* **QUESTIONS ON THE MATERIAL**
1 - Answer these questions using the malaria vaccine article.
(a) What share of 2015's malaria deaths occurred in Africa?
(b) In which years were the phase III trials of RTS,S/AS01 carried out?
(c) How many doses of the vaccine are required?
2 - Write out the part of the malaria vaccine article between "The pilot program is" and "of the vaccine.", inclusive, word for word.

* **EXCERPTED PASSAGE**
⟨
It kills hundreds of thousands a year and infects many millions more across the globe, but no place bears the brunt of malaria like Africa. According to the World Health Organization (WHO), 90 percent of 2015's malaria cases occurred in Africa, as did 92 percent of malaria deaths. It is here that WHO has chosen to pilot the world's first malaria vaccine next year, with Ghana, Kenya and Malawi to be the first recipients.
Scientists have explored some very creative approaches to controlling the spread of malaria through the years, including reducing mosquito populations, altering their sense of smell and making ourselves less tasty.
Meanwhile, the development of a malaria vaccine has ramped up with a number of exciting candidates emerging of late, including one that can be delivering through the skin with a microneedle patch and another that injects live malaria parasites into the human body. The latter was shown to be 100 percent effective in providing long-term protection in early clinical trials.
But the furthest along of these vaccines is RTS,S/AS01, which was the first malaria vaccine to reach large-scale clinical testing. The injectable vaccine was developed specifically to tackle malaria caused by the plasmodium falciparum parasite in young people in sub-Saharan Africa, a group that accounts for most malaria deaths in the region.
Following the successful phase III trials, which were carried out in Africa between 2009 and 2014, RTS,S/AS01 will now be introduced as part of a WHO-coordinated pilot program in Ghana, Kenya and Malawi next year. It will be administered through intramuscular injections via those nations' immunization and malaria programs, and the regions with high malaria burdens will be prioritized.
The pilot program is designed to assess whether the success of the vaccine in children aged five to 17 months, which was exhibited in the trials, can be replicated in real life. This means assessing whether the four required doses can realistically be delivered, how the vaccine can play a role in preventing childhood death, and how safe it is when used routinely.
WHO has not announced plans to introduce RTS,S/AS01 in other regions at this stage, but does say the knowledge gathered through the pilot program will help their decision-making as they consider a potential wider use of the vaccine.
"The prospect of a malaria vaccine is great news," said Dr Matshidiso Moeti, WHO Regional Director for Africa. "Information gathered in the pilot will help us make decisions on the wider use of this vaccine. Combined with existing malaria interventions, such a vaccine would have the potential to save tens of thousands of lives in Africa."
⟩
* **DATASET EXTRACT**
⟨
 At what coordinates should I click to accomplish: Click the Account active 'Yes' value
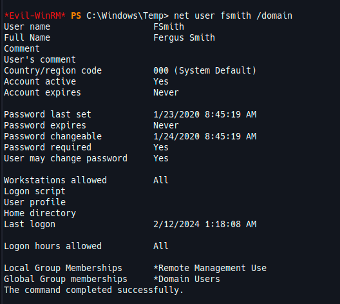[x=161, y=81]
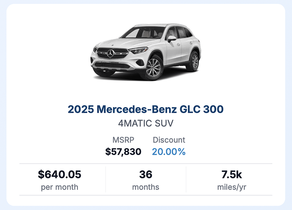Click the car's rear wheel
The height and width of the screenshot is (210, 292).
(194, 61)
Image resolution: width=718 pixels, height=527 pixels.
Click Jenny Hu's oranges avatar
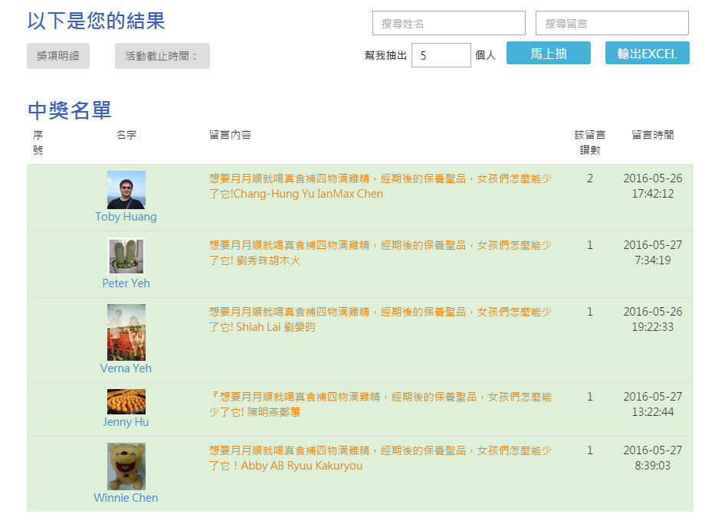tap(126, 401)
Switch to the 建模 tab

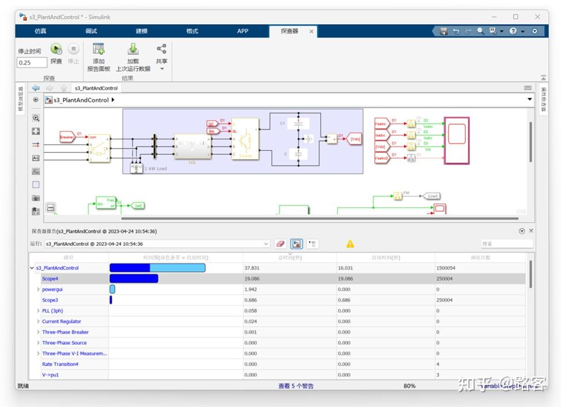pyautogui.click(x=142, y=31)
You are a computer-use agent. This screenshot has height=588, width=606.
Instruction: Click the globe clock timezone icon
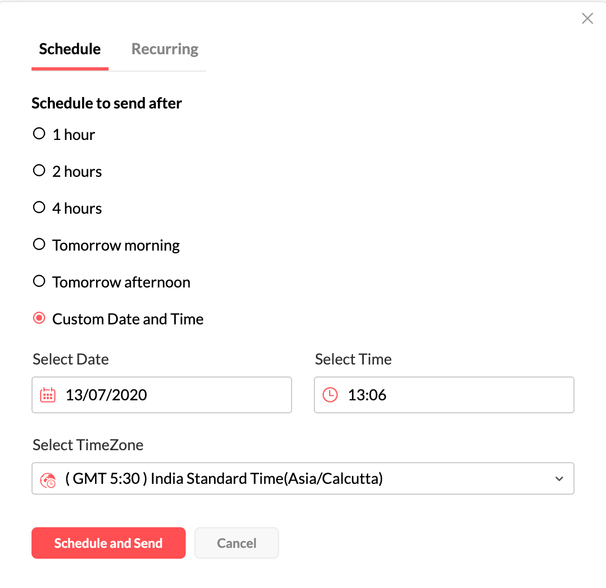click(48, 480)
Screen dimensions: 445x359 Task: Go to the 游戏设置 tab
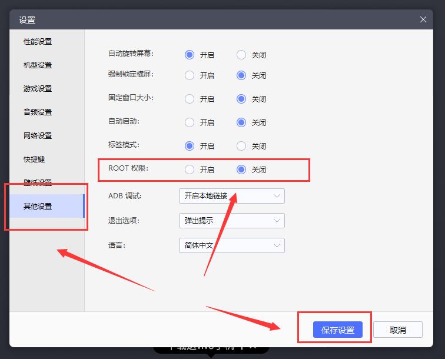[x=38, y=89]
⟩
* **RESULTS**
1 -
(a) 92 percent
(b) Between 2009 and 2014
(c) Four

2 -
The pilot program is designed to assess whether the success of the vaccine in children aged five to 17 months, which was exhibited in the trials, can be replicated in real life. This means assessing whether the four required doses can realistically be delivered, how the vaccine can play a role in preventing childhood death, and how safe it is when used routinely.
WHO has not announced plans to introduce RTS,S/AS01 in other regions at this stage, but does say the knowledge gathered through the pilot program will help their decision-making as they consider a potential wider use of the vaccine.